Doveva essere un semplice decreto legislativo (previsto da una legge delega dello scorso aprile) per recepire, entro il 31 gennaio prossimo, due direttive comunitarie, che hanno l’obiettivo di introdurre maggiore concorrenza nei lavori pubblici. E invece, con quel pretesto, gli esperti del governo hanno scritto un vero codice degli appalti che ridefinisce da cima a fondo l’intera disciplina del settore. Un coacervo di 278 articoli che non accoglie certamente le ripetute sollecitazioni del presidente della Repubblica Ciampi perché si evitino le normative troppo estese e incomprensibili.

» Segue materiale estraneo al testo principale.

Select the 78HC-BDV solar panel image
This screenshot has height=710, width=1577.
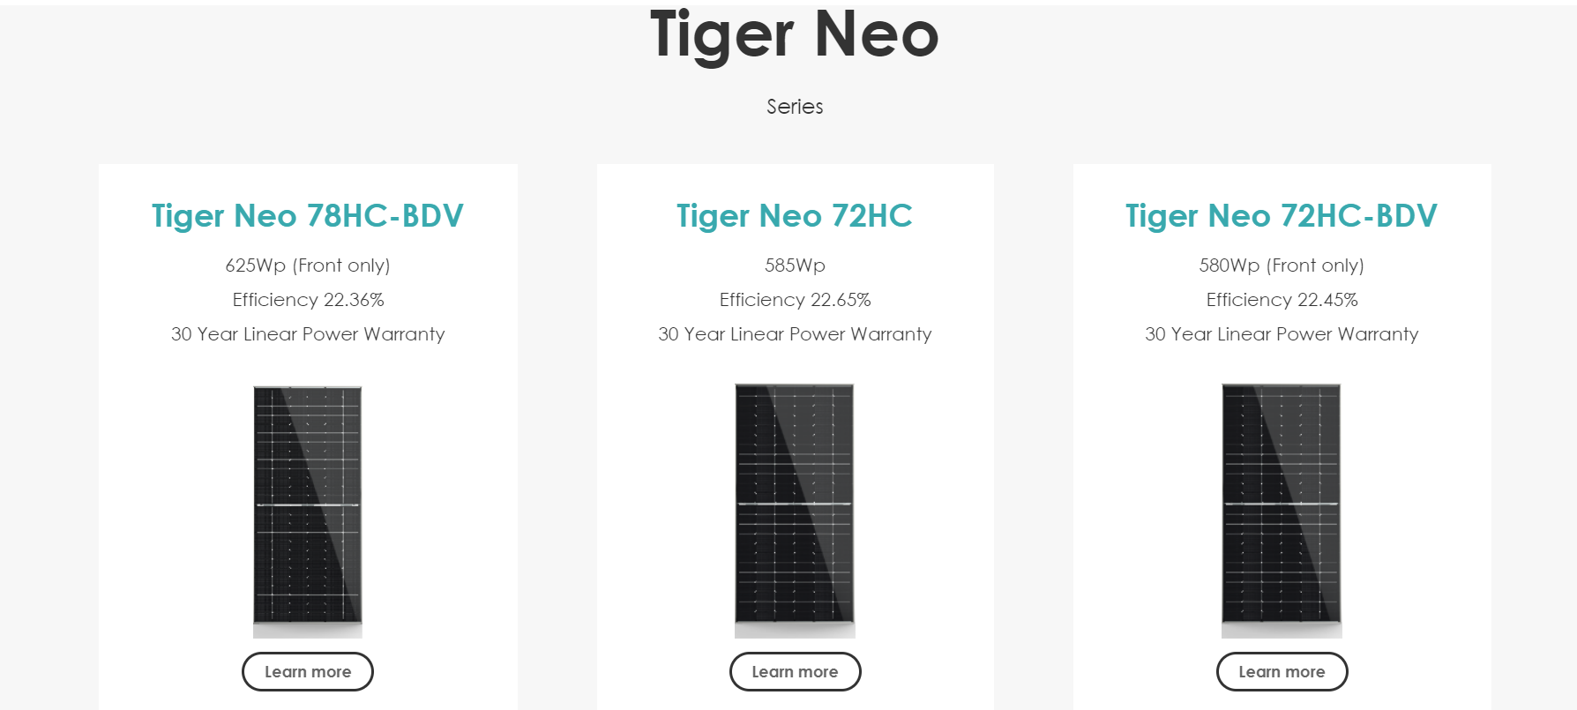click(x=307, y=512)
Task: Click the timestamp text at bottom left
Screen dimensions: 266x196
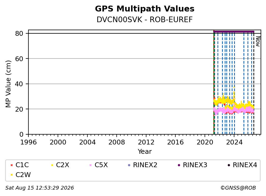Action: tap(39, 188)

Ma che, soprattutto, potrebbe assestare, se venisse ratificato così com’è, un colpo forse definitivo alla famosa legge sui lavori pubblici che porta il nome dell’ex ministro Francesco Merloni. E per giunta proprio sul finire della legislatura.

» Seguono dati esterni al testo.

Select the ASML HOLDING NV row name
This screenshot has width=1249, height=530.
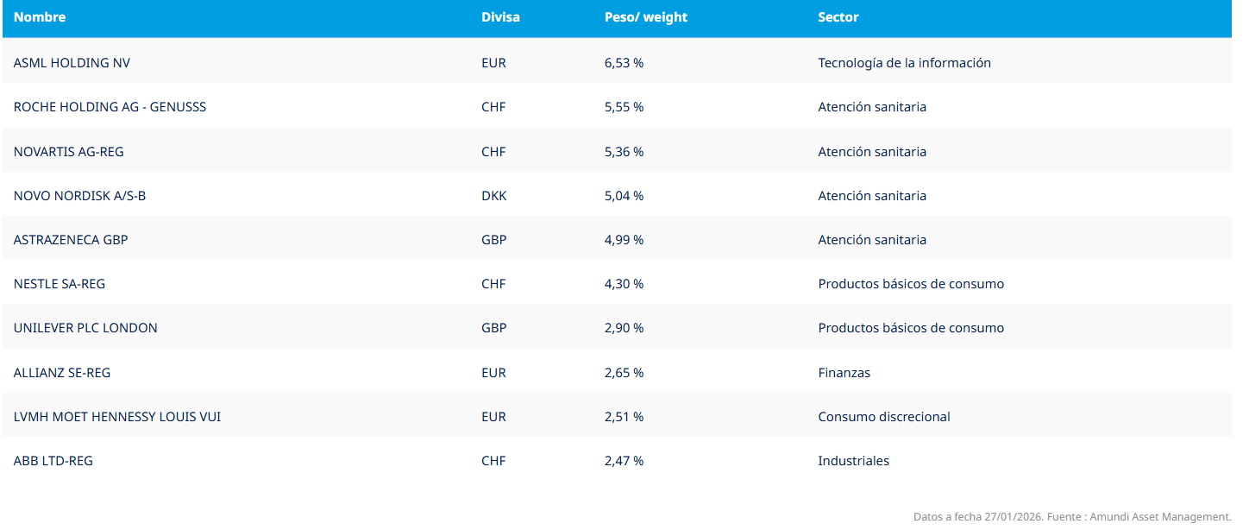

Non è un mistero, del resto, che il governo di Silvio Berlusconi, e in particolare il ministro delle Infrastrutture, Pietro Lunardi, abbiano sempre considerato da superare quelle norme, varate nel 1994 dopo l’emergenza di Tangentopoli. Ma il Parlamento aveva esplicitamente stabilito che nessuna modifica di quel provvedimento sarebbe stata possibile con delega governativa.

Nonostante questo, il nuovo decreto legislativo interviene in profondità proprio sui paletti che la Merloni aveva piantato. Per prima cosa equipara sostanzialmente la trattativa privata alle altre modalità di appalto pubblico. Inoltre rende facoltativa la scelta fra il metodo del cosiddetto “massimo ribasso” e quello dell’offerta economicamente più vantaggiosa. E amplia il campo di applicazione delle offerte “anomale”. Sarà quindi prerogativa esclusiva della “stazione appaltante” il ricorso alla licitazione privata e la scelta delle imprese da invitare.

Ma c’è dell’altro. Tutta la procedura delle gare viene di fatto riscritta. È previsto il ricorso alle società miste fra soggetti pubblici e privati come strumento di carattere generale e non, com’è ora, in via eccezionale rispetto all’appalto pubblico o alla concessione. Il decreto legislativo interviene quindi anche sulla materia delle progettazioni, delle concessioni e del contenzioso. Senza contare una nuova disciplina per la valutazione d’impatto ambientale delle grandi opere. Il tutto, se verrà approvato, da lasciare in eredità al futuro governo. Magari con un bel carico di rogne alla Corte costituzionale.